Expressions of affection are common among couples and related to the quality of romantic relationships. Men and women with higher levels of commitment in relationships usually physically display their affection toward their partners. The level of physical affection is also positively associated with relationship satisfaction and partner satisfaction while being negatively associated with attachment insecurity.

Affectionate communication typically includes multiple types of behaviors and verbal displays of affection. Men and women feel the desire for touch when their relationship quality is good.

Touch is strongly related to attachment patterns. When partners experience attachment avoidance, they are less likely to experience a desire for touch.

Love and Loving in Middle-Class Pakistan

The article by Ammara Maqsood, Associate Professor in Social Anthropology at University College London, tells us the modern story of love in Pakistan and how modern urban women manage their desire for love in Pakistan.

Traditional marriages in Pakistan are arranged marriages. However, I previously talked about how love coexists with modern arranged marriages in Pakistan. I also explained the controversies surrounding love marriage in Pakistan.

Modern transformations in the notions of love, romantic love, intimacy, and conjugal relationships occur in Pakistan as well as in South Asia overall. The author challenges the traditional depiction of the transitional processes of love transformation in Pakistani culture as a straight lineal transition from the cultural values of ‘traditional’ (collective) obligations to the values of individual desires in modern individualistic societies.

Taking these ideas as a starting point, the author of this article examines how different types of intimacy coexist in a middle-class urban setting in Pakistan. The author does this by concentrating on the emotional experiences and modern relationships of young mobile women of the middle class in Lahore and Karachi, the two major cities in Pakistan.

“Within these families, like elsewhere in Pakistan in other South Asian contexts, arranged marriages are the norm, both in prevalence and in social approval. However, love unions, in the form of love-cum-arranged marriages – where partners engage in a pre-marital romance but then seek parental approval and follow typical marriage proceedings – and elopements that are on the rise.”

(Maqsood, 2021, p. 3).

How Different Ideas of Love in Pakistan Coexist

The article highlights the ways in which different ideals of love and intimacy coexist, the ways in which they are entangled in everyday practices, and the places, situations, and spaces in which they separate.

Young women, who live mostly in joint-family arrangements, need to negotiate between two values in their lives. On the one hand, they value their private desires for a life within a nuclear family and the associated forms of consumption. On the other hand, they respect the economic pressures and emotional obligations that necessitate their collective living in the nuclear family.

They live in a persistent presence of liminality, the psychological process of transitioning across the boundaries and borders of these two groups of values. In these conditions and contexts of their lives, the women make it possible for these competing desires to be experienced and managed in a certain way.

┄┄┄┄┄┄

## What you have to do
Extend the passage on love and intimacy among middle-class women in Pakistan, picking up after its final sentence.

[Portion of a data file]
┄┄┄┄┄┄

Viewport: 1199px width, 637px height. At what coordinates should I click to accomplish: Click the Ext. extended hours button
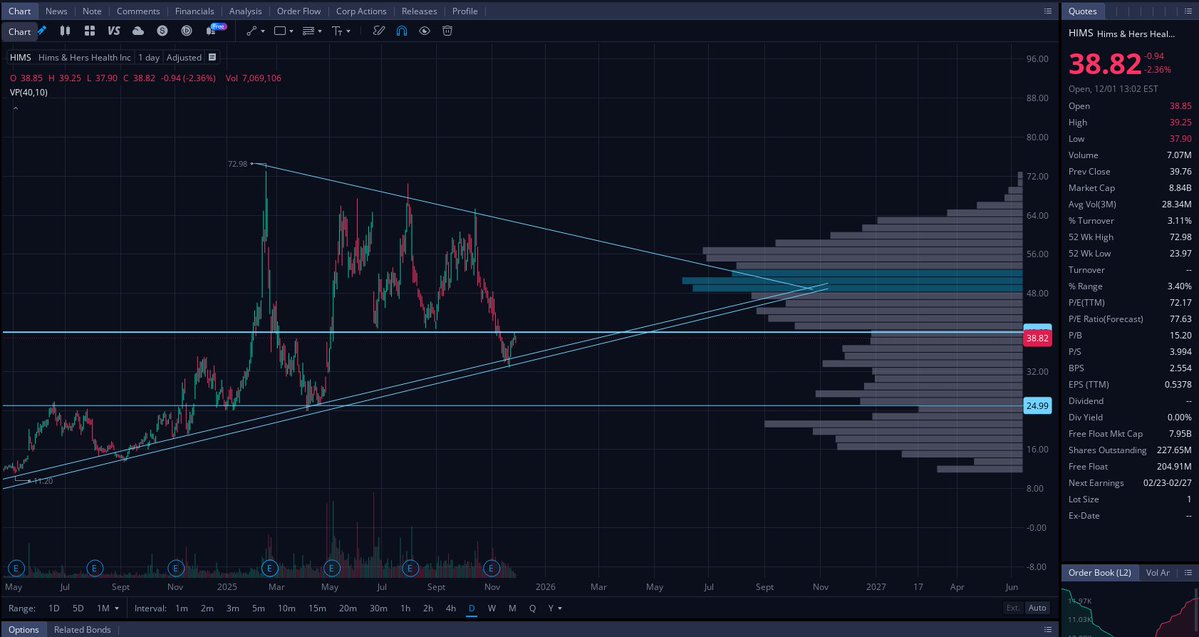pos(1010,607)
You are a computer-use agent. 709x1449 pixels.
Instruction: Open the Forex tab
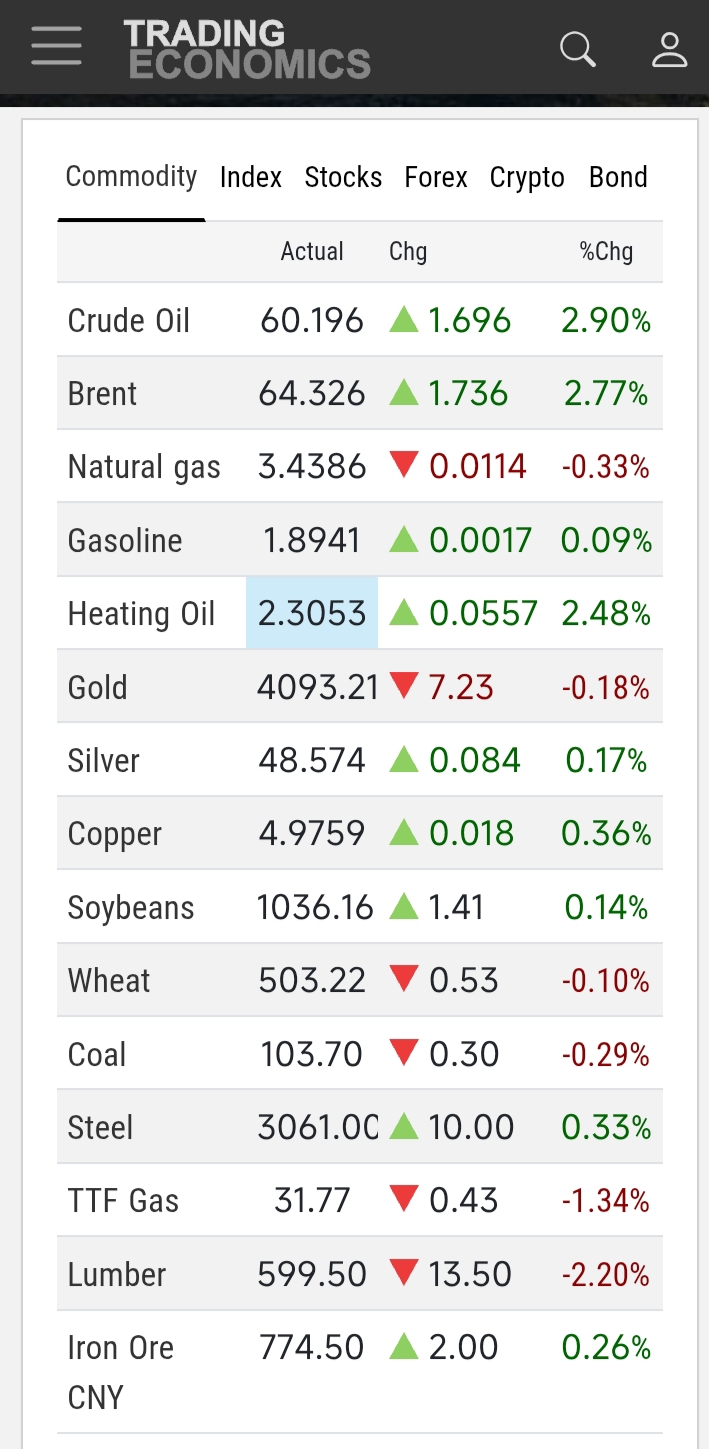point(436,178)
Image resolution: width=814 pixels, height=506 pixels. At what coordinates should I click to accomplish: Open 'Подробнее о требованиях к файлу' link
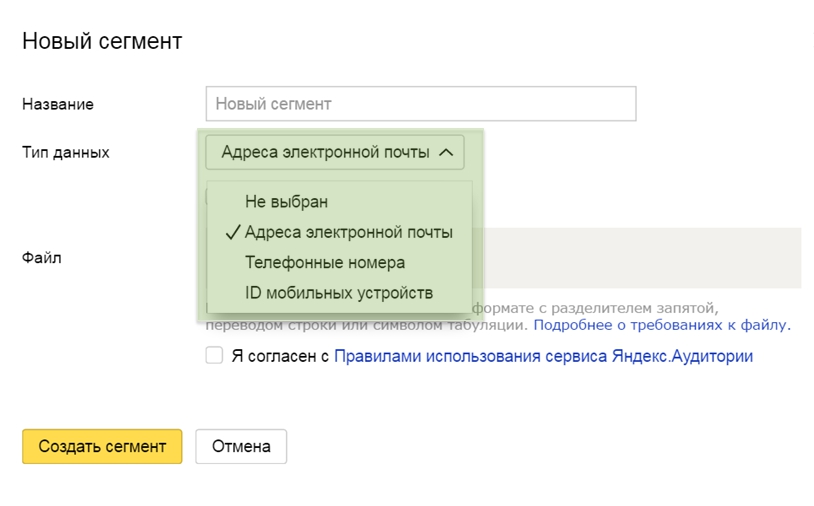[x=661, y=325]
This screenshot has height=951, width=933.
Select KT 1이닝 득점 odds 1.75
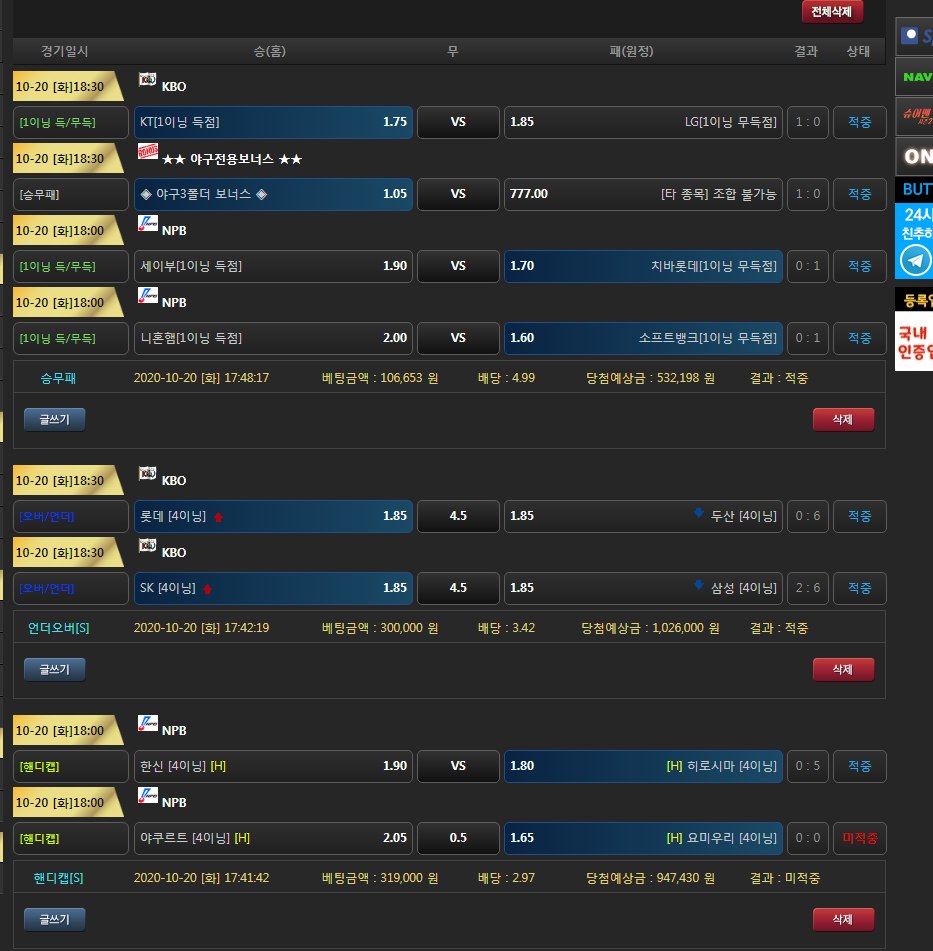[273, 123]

┄┄┄┄┄┄

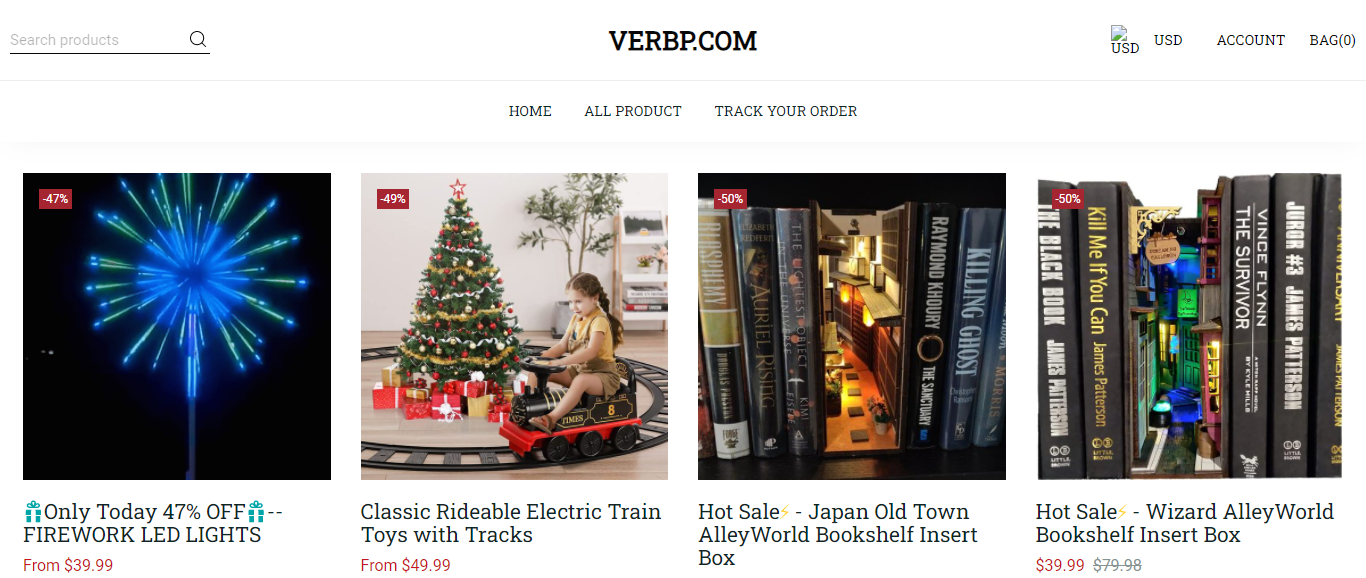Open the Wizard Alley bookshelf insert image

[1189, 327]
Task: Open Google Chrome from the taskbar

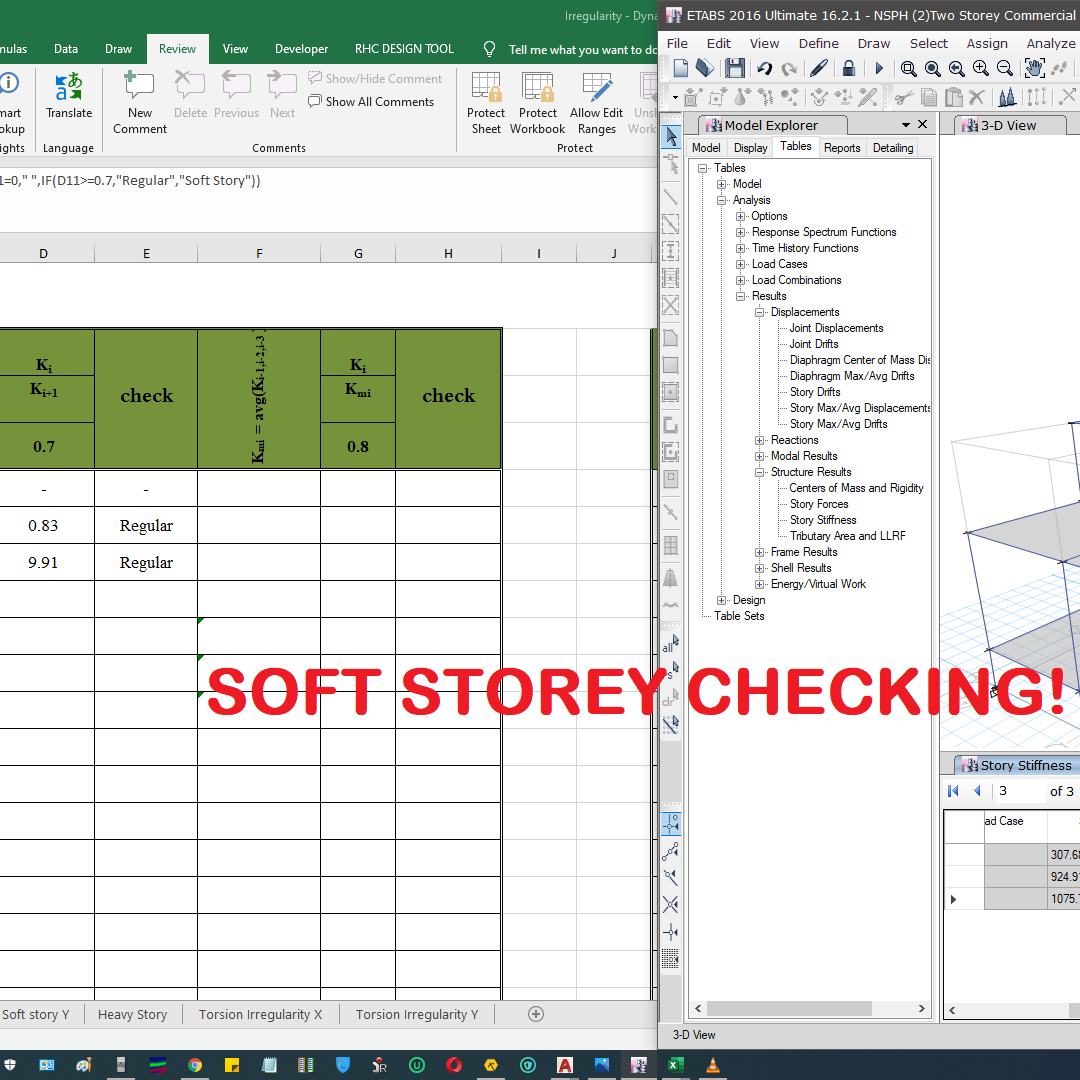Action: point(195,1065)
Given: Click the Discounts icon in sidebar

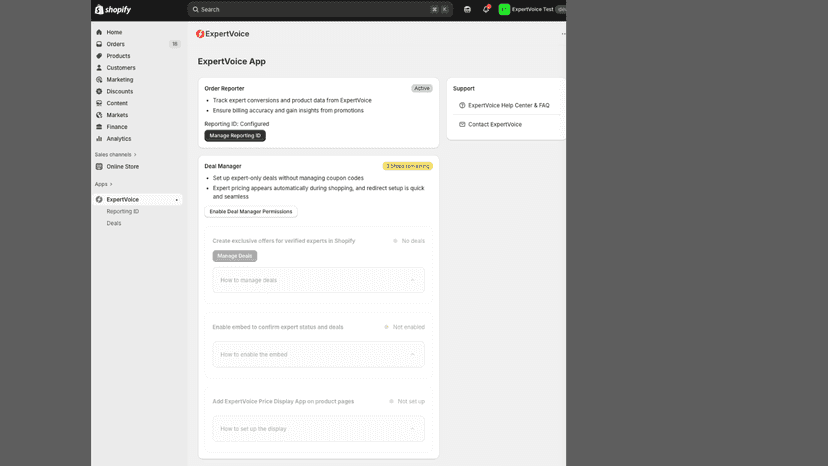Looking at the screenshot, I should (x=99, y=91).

┄┄┄┄┄┄

## Task output
Love in Liminality

In this cultural context, their understanding of liminality opens their doors to experimentation and potentiality and provides a space in which they experience novel desires and behaviors.

However, at the same time, their “emotion work” to manage these situations and controversies bends and brings these new emotional paths into line with the moral codes that are culturally common in Pakistani society.

One young woman, who had married against her family’s wishes, commented on the hurt that she experienced when

“none of the women in the family did come to her wedding. Her husband’s family organised a small event, to mark the marriage, and invited her family members, in a bid to normalise relations. In response, her two brothers came but left without eating. She said, ‘more than anything, I felt bad .. still feel sad … that my younger sister in law did not come. My mother, I can understand, she was forbidden but she loves me, but my sister in law, she could have convinced my brother [her husband]’

(Maqsood, 2021, p. 7).

Professor Ammara Maqsood also tells in her article other dramatic stories of love and marriage in modern Pakistani urban cultures.

As the author concludes, these individual experiences are not gradual transformations from collective to individualistic ties and persona values. These young women do not disrupt pre-existing ethical codes. These emotional practices are rather the management of differing demands and desires that constitute ‘feeling’ middle-class.

How to Avoid Date Night Boredom and Passion Decline

The article describes how a date night, and a romantic relationship can become boring and what partners can do to make them more passionate.

Many love scholars consider passion to be a key feature of romantic love and the beginning of romantic relationships. The boost of passion appears so high that it seems like its intensity will never fade. However, keeping the spark of passionate love alive is challenging.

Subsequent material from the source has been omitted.